Records from a collection
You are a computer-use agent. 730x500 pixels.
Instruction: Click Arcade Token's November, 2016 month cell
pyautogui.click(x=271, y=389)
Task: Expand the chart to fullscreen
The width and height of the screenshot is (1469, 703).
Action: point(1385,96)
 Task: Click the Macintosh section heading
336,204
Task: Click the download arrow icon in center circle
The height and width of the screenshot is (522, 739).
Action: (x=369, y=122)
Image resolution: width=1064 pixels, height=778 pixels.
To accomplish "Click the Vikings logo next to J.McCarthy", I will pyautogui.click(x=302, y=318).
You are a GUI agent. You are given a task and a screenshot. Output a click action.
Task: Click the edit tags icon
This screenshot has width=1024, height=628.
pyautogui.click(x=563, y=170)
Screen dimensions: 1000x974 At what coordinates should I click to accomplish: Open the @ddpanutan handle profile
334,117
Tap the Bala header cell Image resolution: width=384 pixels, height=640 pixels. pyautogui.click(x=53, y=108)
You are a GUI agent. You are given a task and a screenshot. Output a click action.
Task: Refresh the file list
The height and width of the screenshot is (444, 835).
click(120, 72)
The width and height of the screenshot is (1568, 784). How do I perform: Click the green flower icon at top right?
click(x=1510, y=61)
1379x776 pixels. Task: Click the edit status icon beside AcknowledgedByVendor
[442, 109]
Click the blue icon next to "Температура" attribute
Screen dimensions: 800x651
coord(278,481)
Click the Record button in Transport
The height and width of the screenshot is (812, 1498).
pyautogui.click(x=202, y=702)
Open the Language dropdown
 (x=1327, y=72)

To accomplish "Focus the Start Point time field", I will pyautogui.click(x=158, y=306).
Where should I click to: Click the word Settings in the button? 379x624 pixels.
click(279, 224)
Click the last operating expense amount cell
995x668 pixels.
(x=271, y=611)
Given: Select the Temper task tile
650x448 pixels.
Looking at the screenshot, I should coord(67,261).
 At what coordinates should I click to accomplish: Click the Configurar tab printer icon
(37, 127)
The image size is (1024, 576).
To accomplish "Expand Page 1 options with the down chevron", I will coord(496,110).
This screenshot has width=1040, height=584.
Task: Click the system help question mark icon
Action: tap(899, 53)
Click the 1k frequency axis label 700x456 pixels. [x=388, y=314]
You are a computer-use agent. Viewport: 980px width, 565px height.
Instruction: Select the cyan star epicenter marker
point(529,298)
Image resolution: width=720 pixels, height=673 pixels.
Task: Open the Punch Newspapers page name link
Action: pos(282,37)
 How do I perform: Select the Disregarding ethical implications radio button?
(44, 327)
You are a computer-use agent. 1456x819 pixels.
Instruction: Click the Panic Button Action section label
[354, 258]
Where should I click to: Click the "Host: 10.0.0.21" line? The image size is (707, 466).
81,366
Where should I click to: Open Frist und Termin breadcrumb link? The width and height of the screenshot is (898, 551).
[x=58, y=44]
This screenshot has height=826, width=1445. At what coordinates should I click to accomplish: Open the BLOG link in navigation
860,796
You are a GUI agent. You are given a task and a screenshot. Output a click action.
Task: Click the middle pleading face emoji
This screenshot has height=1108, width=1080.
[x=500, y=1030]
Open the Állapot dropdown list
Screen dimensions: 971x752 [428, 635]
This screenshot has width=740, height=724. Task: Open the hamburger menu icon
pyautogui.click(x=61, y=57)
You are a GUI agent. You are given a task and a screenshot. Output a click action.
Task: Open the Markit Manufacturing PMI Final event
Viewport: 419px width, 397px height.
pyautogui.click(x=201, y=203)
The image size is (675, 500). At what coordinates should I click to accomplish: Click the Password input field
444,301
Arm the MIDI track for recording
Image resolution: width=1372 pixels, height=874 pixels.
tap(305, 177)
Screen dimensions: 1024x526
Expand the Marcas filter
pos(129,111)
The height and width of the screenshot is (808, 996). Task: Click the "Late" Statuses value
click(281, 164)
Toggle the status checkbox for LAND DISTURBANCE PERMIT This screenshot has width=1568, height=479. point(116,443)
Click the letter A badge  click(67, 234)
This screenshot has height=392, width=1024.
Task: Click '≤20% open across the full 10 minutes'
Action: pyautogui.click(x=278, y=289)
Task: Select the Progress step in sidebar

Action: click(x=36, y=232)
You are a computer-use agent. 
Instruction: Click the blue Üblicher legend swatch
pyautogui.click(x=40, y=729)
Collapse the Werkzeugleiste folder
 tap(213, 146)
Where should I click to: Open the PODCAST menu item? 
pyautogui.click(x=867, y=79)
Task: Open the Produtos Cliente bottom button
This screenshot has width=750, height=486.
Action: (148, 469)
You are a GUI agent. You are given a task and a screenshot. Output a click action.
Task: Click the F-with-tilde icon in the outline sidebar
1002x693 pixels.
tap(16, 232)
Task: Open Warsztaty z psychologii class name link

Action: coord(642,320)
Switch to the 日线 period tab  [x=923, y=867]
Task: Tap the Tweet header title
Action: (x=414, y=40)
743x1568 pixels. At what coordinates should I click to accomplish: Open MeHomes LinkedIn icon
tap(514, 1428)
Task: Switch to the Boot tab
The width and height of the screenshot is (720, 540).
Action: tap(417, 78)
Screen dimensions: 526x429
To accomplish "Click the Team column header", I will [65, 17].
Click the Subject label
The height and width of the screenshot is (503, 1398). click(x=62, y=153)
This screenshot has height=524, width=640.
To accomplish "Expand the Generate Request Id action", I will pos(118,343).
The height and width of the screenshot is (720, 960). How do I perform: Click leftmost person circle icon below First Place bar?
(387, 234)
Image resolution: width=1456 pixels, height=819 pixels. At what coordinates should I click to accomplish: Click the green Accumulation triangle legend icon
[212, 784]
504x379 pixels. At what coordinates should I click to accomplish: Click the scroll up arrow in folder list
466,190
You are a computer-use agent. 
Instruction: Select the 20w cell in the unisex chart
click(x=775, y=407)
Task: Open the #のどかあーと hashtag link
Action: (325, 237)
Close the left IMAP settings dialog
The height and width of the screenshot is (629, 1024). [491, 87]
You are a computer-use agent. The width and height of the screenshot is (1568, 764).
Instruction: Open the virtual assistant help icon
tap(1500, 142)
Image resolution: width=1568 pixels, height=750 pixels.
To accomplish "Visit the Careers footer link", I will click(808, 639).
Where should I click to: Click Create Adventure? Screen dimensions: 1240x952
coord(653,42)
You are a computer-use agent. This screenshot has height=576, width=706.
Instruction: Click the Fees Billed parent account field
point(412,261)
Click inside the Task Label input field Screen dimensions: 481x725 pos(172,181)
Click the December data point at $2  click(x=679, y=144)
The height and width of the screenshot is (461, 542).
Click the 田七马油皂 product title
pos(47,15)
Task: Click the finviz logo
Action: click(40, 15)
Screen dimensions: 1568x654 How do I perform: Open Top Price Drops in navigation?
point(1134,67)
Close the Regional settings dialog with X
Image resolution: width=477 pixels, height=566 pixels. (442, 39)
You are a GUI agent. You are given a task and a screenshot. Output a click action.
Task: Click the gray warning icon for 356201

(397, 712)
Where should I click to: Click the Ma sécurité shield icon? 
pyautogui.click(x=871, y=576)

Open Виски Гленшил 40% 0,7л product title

What is being asked
From beginning to end, the data must be duplicated exactly.

The answer
You are a computer-use agent. 730x500 pixels.
Instruction: Click Arcade Token's November, 2016 month cell
pyautogui.click(x=271, y=389)
Task: Expand the chart to fullscreen
The width and height of the screenshot is (1469, 703).
Action: point(1385,96)
 Task: Click the Macintosh section heading
336,204
Task: Click the download arrow icon in center circle
The height and width of the screenshot is (522, 739).
Action: (x=369, y=122)
Image resolution: width=1064 pixels, height=778 pixels.
To accomplish "Click the Vikings logo next to J.McCarthy", I will pyautogui.click(x=302, y=318).
You are a GUI agent. You are given a task and a screenshot. Output a click action.
Task: Click the edit tags icon
This screenshot has width=1024, height=628.
pyautogui.click(x=563, y=170)
Screen dimensions: 1000x974 At what coordinates should I click to accomplish: Open the @ddpanutan handle profile
334,117
Tap the Bala header cell Image resolution: width=384 pixels, height=640 pixels. pyautogui.click(x=53, y=108)
You are a GUI agent. You are given a task and a screenshot. Output a click action.
Task: Refresh the file list
The height and width of the screenshot is (444, 835).
click(120, 72)
The width and height of the screenshot is (1568, 784). How do I perform: Click the green flower icon at top right?
click(x=1510, y=61)
1379x776 pixels. Task: Click the edit status icon beside AcknowledgedByVendor
[442, 109]
Click the blue icon next to "Температура" attribute
Screen dimensions: 800x651
coord(278,481)
Click the Record button in Transport
The height and width of the screenshot is (812, 1498).
pyautogui.click(x=202, y=702)
Open the Language dropdown
 (x=1327, y=72)

To accomplish "Focus the Start Point time field", I will pyautogui.click(x=158, y=306).
Where should I click to: Click the word Settings in the button? 379x624 pixels.
click(279, 224)
Click the last operating expense amount cell
995x668 pixels.
(x=271, y=611)
Given: Select the Temper task tile
650x448 pixels.
Looking at the screenshot, I should coord(67,261).
 At what coordinates should I click to accomplish: Click the Configurar tab printer icon
(37, 127)
The image size is (1024, 576).
To accomplish "Expand Page 1 options with the down chevron", I will coord(496,110).
This screenshot has width=1040, height=584.
Task: Click the system help question mark icon
Action: tap(899, 53)
Click the 1k frequency axis label 700x456 pixels. [x=388, y=314]
You are a computer-use agent. Viewport: 980px width, 565px height.
Instruction: Select the cyan star epicenter marker
point(529,298)
Image resolution: width=720 pixels, height=673 pixels.
Task: Open the Punch Newspapers page name link
Action: pos(282,37)
 How do I perform: Select the Disregarding ethical implications radio button?
(44, 327)
You are a computer-use agent. 1456x819 pixels.
Instruction: Click the Panic Button Action section label
[354, 258]
Where should I click to: Click the "Host: 10.0.0.21" line? The image size is (707, 466).
81,366
Where should I click to: Open Frist und Termin breadcrumb link? The width and height of the screenshot is (898, 551).
[x=58, y=44]
This screenshot has height=826, width=1445. At what coordinates should I click to accomplish: Open the BLOG link in navigation
860,796
You are a GUI agent. You are given a task and a screenshot. Output a click action.
Task: Click the middle pleading face emoji
This screenshot has height=1108, width=1080.
[x=500, y=1030]
Open the Állapot dropdown list
Screen dimensions: 971x752 [428, 635]
This screenshot has width=740, height=724. Task: Open the hamburger menu icon
pyautogui.click(x=61, y=57)
You are a GUI agent. You are given a task and a screenshot. Output a click action.
Task: Open the Markit Manufacturing PMI Final event
Viewport: 419px width, 397px height.
pyautogui.click(x=201, y=203)
The image size is (675, 500). At what coordinates should I click to accomplish: Click the Password input field
444,301
Arm the MIDI track for recording
Image resolution: width=1372 pixels, height=874 pixels.
tap(305, 177)
Screen dimensions: 1024x526
Expand the Marcas filter
pos(129,111)
The height and width of the screenshot is (808, 996). Task: Click the "Late" Statuses value
click(281, 164)
Toggle the status checkbox for LAND DISTURBANCE PERMIT This screenshot has width=1568, height=479. point(116,443)
Click the letter A badge  click(67, 234)
This screenshot has height=392, width=1024.
Task: Click '≤20% open across the full 10 minutes'
Action: pyautogui.click(x=278, y=289)
Task: Select the Progress step in sidebar

Action: click(x=36, y=232)
You are a computer-use agent. 
Instruction: Click the blue Üblicher legend swatch
pyautogui.click(x=40, y=729)
Collapse the Werkzeugleiste folder
 tap(213, 146)
Where should I click to: Open the PODCAST menu item? 
pyautogui.click(x=867, y=79)
Task: Open the Produtos Cliente bottom button
This screenshot has width=750, height=486.
Action: (148, 469)
You are a GUI agent. You are given a task and a screenshot. Output a click action.
Task: Click the F-with-tilde icon in the outline sidebar
1002x693 pixels.
tap(16, 232)
Task: Open Warsztaty z psychologii class name link

Action: coord(642,320)
Switch to the 日线 period tab  [x=923, y=867]
Task: Tap the Tweet header title
Action: (x=414, y=40)
743x1568 pixels. At what coordinates should I click to accomplish: Open MeHomes LinkedIn icon
tap(514, 1428)
Task: Switch to the Boot tab
The width and height of the screenshot is (720, 540).
Action: tap(417, 78)
Screen dimensions: 526x429
To accomplish "Click the Team column header", I will [65, 17].
Click the Subject label
The height and width of the screenshot is (503, 1398). click(x=62, y=153)
This screenshot has height=524, width=640.
To accomplish "Expand the Generate Request Id action", I will pos(118,343).
The height and width of the screenshot is (720, 960). How do I perform: Click leftmost person circle icon below First Place bar?
(387, 234)
Image resolution: width=1456 pixels, height=819 pixels. At what coordinates should I click to accomplish: Click the green Accumulation triangle legend icon
[212, 784]
504x379 pixels. At what coordinates should I click to accomplish: Click the scroll up arrow in folder list
466,190
You are a computer-use agent. 
Instruction: Select the 20w cell in the unisex chart
click(x=775, y=407)
Task: Open the #のどかあーと hashtag link
Action: (325, 237)
Close the left IMAP settings dialog
The height and width of the screenshot is (629, 1024). [491, 87]
You are a computer-use agent. The width and height of the screenshot is (1568, 764).
Instruction: Open the virtual assistant help icon
tap(1500, 142)
Image resolution: width=1568 pixels, height=750 pixels.
To accomplish "Visit the Careers footer link", I will click(808, 639).
Where should I click to: Click Create Adventure? Screen dimensions: 1240x952
coord(653,42)
You are a computer-use agent. This screenshot has height=576, width=706.
Instruction: Click the Fees Billed parent account field
point(412,261)
Click inside the Task Label input field Screen dimensions: 481x725 pos(172,181)
Click the December data point at $2  click(x=679, y=144)
The height and width of the screenshot is (461, 542).
Click the 田七马油皂 product title
pos(47,15)
Task: Click the finviz logo
Action: click(40, 15)
Screen dimensions: 1568x654 How do I perform: Open Top Price Drops in navigation?
point(1134,67)
Close the Regional settings dialog with X
Image resolution: width=477 pixels, height=566 pixels. (442, 39)
You are a GUI agent. You are given a task and a screenshot. Output a click action.
Task: Click the gray warning icon for 356201

(397, 712)
Where should I click to: Click the Ma sécurité shield icon? 
pyautogui.click(x=871, y=576)

Open Виски Гленшил 40% 0,7л product title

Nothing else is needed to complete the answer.